Below is some data. Retype exactly the lines starting at the one with "The image size is (742, 1568)." and ending at the one with "The image size is (937, 576).".

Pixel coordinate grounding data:

⁂

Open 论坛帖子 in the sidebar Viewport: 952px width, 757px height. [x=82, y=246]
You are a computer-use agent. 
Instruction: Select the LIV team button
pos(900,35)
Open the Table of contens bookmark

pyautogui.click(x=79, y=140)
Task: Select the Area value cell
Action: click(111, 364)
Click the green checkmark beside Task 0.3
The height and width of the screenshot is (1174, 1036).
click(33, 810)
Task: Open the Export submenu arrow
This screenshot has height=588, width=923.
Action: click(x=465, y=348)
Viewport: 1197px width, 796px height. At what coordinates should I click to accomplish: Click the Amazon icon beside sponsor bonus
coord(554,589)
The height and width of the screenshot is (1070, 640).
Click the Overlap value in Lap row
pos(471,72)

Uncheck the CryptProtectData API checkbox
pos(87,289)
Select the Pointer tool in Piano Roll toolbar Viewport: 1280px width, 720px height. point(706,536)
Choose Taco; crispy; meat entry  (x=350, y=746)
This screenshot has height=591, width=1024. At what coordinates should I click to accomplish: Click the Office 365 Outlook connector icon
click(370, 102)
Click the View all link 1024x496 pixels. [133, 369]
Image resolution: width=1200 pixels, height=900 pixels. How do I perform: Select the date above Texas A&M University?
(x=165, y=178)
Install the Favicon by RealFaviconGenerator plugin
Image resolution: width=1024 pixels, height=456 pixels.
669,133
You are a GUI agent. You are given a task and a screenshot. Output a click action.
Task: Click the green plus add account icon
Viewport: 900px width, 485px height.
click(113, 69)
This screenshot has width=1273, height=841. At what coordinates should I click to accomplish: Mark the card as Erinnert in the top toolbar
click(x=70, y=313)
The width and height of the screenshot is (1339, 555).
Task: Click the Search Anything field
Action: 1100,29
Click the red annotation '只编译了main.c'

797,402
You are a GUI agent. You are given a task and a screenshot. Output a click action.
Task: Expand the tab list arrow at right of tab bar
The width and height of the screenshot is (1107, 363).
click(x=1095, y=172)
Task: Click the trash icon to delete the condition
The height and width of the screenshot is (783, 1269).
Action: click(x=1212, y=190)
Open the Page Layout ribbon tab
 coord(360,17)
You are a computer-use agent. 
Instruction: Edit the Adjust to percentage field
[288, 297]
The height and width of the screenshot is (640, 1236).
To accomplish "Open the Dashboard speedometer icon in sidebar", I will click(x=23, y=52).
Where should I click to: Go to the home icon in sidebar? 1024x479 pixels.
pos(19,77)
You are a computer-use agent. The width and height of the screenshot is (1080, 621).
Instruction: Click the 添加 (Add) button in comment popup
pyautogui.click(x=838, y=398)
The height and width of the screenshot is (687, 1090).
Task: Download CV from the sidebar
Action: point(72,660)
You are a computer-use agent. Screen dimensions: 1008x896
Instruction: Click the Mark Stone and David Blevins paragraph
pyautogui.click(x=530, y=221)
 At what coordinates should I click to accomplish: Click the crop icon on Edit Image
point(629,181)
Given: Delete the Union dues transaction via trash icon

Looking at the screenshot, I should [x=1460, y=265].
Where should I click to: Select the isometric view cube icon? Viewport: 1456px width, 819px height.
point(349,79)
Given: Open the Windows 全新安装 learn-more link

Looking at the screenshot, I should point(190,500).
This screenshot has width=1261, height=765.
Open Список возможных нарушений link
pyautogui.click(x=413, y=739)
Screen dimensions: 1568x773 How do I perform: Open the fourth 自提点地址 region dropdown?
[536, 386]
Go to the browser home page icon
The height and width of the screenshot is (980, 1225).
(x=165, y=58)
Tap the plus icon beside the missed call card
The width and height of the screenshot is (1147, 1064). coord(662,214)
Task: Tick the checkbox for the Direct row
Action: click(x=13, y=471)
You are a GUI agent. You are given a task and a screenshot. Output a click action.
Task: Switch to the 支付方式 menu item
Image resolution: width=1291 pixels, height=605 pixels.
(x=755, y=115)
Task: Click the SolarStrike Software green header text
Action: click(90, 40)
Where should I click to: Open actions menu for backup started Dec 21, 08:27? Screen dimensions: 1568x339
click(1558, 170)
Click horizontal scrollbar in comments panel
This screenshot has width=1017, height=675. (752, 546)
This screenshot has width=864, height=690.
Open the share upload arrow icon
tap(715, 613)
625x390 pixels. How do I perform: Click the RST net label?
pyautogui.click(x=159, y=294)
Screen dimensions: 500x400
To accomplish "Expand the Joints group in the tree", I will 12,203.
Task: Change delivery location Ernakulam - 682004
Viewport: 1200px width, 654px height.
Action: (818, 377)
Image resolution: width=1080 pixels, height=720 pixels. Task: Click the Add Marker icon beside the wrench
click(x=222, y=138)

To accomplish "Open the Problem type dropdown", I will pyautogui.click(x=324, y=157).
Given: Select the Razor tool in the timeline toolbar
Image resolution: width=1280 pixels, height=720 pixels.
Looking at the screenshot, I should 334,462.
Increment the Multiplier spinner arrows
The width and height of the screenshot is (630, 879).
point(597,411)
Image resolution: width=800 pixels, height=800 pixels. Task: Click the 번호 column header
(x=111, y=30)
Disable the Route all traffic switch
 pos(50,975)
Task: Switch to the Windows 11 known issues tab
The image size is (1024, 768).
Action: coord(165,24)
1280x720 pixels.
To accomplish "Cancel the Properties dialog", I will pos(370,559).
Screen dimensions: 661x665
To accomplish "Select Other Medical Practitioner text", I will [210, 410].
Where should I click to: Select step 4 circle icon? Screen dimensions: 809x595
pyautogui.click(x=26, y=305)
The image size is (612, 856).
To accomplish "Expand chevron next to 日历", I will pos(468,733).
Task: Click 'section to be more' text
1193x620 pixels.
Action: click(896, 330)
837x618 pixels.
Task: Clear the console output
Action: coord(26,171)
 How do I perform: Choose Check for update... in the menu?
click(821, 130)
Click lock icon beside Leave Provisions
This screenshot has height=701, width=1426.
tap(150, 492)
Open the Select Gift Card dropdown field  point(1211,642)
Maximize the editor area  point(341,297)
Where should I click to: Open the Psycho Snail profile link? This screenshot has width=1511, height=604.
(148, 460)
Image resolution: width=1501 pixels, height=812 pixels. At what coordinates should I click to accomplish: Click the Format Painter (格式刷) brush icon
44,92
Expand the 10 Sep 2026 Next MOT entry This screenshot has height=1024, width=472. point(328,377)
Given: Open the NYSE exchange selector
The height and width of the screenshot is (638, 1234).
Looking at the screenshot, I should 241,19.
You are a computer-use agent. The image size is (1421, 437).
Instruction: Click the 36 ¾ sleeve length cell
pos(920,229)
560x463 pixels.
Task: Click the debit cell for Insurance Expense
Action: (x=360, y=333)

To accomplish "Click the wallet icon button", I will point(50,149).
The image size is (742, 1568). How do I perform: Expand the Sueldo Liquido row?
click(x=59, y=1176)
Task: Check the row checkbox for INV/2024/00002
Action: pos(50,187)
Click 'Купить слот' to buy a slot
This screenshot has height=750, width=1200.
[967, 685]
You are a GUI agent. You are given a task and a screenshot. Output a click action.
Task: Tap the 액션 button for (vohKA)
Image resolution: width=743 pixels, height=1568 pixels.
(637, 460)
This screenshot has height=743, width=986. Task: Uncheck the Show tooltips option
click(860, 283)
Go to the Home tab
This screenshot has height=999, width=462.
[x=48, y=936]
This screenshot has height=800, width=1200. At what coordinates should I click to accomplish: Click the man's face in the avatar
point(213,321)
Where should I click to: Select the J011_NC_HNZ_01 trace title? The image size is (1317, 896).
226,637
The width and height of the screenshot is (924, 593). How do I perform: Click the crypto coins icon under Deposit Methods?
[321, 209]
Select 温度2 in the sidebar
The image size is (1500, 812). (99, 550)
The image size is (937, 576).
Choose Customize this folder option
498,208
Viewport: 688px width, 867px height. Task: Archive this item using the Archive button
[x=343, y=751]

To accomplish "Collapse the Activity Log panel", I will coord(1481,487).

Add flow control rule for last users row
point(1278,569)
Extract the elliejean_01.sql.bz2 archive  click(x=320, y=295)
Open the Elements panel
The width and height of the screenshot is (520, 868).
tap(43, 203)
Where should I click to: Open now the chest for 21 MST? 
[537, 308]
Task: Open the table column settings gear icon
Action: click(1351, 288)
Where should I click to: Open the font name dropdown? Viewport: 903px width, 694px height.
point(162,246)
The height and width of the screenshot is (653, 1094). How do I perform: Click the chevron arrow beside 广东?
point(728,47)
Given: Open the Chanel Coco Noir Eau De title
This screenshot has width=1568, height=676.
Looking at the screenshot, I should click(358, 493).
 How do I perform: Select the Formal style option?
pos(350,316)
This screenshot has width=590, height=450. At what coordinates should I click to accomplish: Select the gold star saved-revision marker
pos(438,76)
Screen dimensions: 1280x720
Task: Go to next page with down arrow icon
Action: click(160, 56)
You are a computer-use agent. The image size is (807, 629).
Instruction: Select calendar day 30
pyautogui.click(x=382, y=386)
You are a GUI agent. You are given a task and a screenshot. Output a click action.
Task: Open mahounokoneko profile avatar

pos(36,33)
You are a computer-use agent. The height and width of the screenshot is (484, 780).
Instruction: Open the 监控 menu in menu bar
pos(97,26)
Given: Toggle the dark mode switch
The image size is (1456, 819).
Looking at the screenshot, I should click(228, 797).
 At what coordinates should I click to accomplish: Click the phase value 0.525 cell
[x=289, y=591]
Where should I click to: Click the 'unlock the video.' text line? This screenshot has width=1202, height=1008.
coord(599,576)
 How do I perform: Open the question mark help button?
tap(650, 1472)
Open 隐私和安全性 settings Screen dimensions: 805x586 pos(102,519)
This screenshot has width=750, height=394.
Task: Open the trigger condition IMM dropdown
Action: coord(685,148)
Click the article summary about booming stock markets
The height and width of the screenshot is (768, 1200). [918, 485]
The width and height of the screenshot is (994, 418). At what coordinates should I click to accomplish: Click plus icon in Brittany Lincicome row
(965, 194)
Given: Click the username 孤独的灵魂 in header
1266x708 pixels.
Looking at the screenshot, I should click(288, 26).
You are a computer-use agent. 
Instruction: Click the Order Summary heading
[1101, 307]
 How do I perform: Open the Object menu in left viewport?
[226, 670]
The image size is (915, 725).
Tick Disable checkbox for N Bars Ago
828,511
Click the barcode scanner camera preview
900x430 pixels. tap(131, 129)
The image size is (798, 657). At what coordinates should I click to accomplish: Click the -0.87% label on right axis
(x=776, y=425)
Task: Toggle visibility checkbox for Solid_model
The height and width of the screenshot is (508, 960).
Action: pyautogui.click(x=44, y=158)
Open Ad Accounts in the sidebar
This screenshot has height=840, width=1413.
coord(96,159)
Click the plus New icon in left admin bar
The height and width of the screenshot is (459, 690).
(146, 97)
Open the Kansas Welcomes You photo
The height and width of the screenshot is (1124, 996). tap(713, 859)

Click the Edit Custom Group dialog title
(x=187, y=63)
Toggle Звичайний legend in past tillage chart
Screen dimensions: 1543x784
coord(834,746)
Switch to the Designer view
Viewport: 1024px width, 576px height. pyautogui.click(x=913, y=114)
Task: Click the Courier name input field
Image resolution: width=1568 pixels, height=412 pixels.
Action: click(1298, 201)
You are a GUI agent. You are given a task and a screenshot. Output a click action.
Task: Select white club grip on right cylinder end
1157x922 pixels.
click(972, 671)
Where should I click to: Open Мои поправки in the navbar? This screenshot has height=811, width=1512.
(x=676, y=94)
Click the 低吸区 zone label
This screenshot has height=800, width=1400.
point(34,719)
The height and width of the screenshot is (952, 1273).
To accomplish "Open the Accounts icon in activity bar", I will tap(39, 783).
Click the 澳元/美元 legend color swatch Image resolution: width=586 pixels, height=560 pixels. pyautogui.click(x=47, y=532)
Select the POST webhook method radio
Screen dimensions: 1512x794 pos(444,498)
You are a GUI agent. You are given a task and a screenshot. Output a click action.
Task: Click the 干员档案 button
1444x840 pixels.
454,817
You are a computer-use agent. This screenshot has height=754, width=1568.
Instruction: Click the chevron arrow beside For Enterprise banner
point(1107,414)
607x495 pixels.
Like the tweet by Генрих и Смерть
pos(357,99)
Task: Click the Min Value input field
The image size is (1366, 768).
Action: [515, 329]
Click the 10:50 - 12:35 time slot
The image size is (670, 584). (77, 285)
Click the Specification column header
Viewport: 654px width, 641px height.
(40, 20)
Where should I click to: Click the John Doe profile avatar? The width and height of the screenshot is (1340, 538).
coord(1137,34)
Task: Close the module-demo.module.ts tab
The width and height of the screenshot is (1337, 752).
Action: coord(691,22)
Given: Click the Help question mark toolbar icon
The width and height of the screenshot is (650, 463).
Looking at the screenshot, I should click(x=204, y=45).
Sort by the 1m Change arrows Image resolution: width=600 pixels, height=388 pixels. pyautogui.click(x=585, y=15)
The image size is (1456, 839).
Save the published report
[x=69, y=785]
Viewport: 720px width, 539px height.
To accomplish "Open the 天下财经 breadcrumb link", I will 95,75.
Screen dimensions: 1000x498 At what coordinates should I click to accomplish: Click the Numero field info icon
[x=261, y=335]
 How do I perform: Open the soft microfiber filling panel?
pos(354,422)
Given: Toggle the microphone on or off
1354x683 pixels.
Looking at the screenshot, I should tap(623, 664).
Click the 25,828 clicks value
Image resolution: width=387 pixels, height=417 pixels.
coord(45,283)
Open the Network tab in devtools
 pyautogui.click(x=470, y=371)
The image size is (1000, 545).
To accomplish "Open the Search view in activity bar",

⁂

- _Exercise result_
The image size is (742, 1568). How do I perform: Expand the Sueldo Liquido row?
click(x=59, y=1176)
Task: Check the row checkbox for INV/2024/00002
Action: pos(50,187)
Click 'Купить слот' to buy a slot
This screenshot has height=750, width=1200.
[967, 685]
You are a GUI agent. You are given a task and a screenshot. Output a click action.
Task: Tap the 액션 button for (vohKA)
Image resolution: width=743 pixels, height=1568 pixels.
(637, 460)
This screenshot has height=743, width=986. Task: Uncheck the Show tooltips option
click(860, 283)
Go to the Home tab
This screenshot has height=999, width=462.
[x=48, y=936]
This screenshot has height=800, width=1200. At what coordinates should I click to accomplish: Click the man's face in the avatar
point(213,321)
Where should I click to: Select the J011_NC_HNZ_01 trace title? The image size is (1317, 896).
226,637
The width and height of the screenshot is (924, 593). How do I perform: Click the crypto coins icon under Deposit Methods?
[321, 209]
Select 温度2 in the sidebar
The image size is (1500, 812). (99, 550)
The image size is (937, 576).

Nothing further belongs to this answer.